With regards to that. . I believe the snoop dog g pen used dry herb lol.. haven't seen it before tho but I've seen there is vape like devices for dry herb burning lol

Sent from my SM-G900F using Tapatalk


----------



## Greyz (8/9/16)

jsplayn said:


> With regards to that. . I believe the snoop dog g pen used dry herb lol.. haven't seen it before tho but I've seen there is vape like devices for dry herb burning lol
> 
> Sent from my SM-G900F using Tapatalk



Dry herb burning deivce, you meant a bong right


----------



## JsPLAYn (8/9/16)

Greyz said:


> Dry herb burning deivce, you meant a bong right


No.. legit vape devices for dry herbs lol..

Sent from my SM-G900F using Tapatalk

Reactions: Like 1


----------



## Raindance (8/9/16)

jsplayn said:


> No.. legit vape devices for dry herbs lol..
> 
> Sent from my SM-G900F using Tapatalk


Yip, like this one.


----------



## Rob Fisher (8/9/16)

Guys please leave the dry herb issue alone... we rather it's not associated with the forum. Many thanks!

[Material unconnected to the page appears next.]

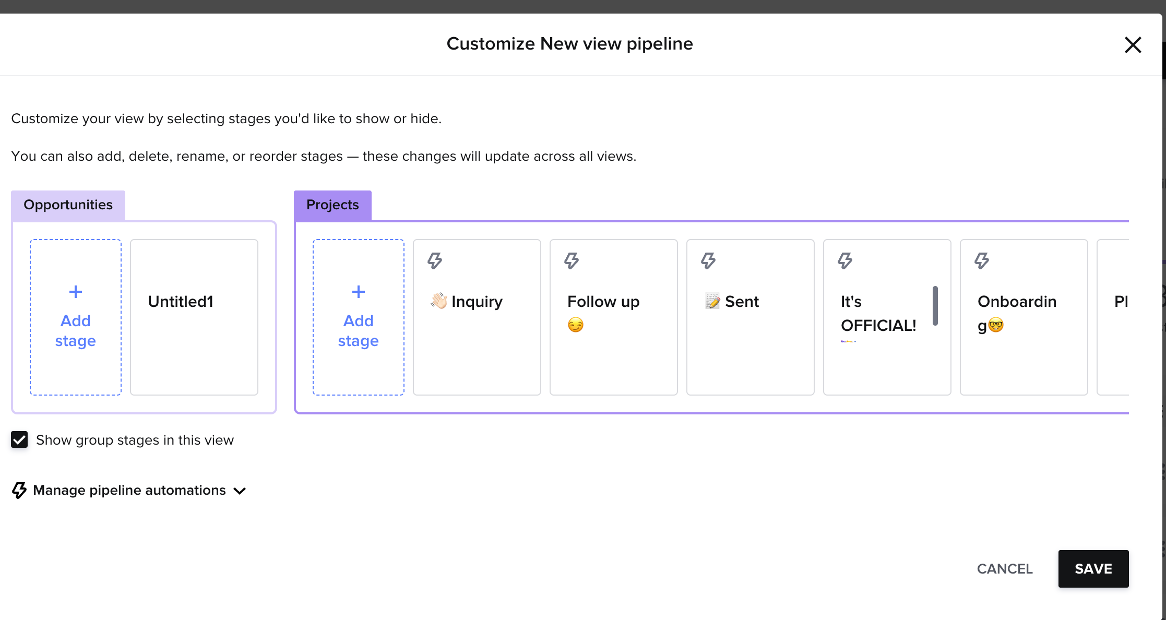Click the automation bolt icon on Inquiry stage
1166x620 pixels.
pyautogui.click(x=435, y=260)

Reactions: Like 2 | Agree 1


----------



## JsPLAYn (8/9/16)

Rob Fisher said:


> Guys please leave the dry herb issue alone... we rather it's not associated with the forum. Many thanks!

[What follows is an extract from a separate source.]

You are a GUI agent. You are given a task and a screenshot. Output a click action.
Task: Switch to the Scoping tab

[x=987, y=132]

Strangely it's sold at vape shops.. lol. I've also seen it at cock n bull who also now sell mods and juice 

I was mainly curious as to the fact that it's actually designed for that TYPE of use.. but yes u right . Nothing to do with vaping  

Sent from my SM-G900F using Tapatalk

Reactions: Thanks 1


----------



## Waine (8/9/16)

Good on you Rob....keeping it clean, not green.


Sent from my iPhone using Tapatalk

Reactions: Like 1 | Funny 1


----------



## Buan Stanley (10/9/16)

Often get asked what the hell is that... My reply is always it's a twisp on steroids 

Sent from my LG-H850 using Tapatalk

Reactions: Like 1 | Winner 1


----------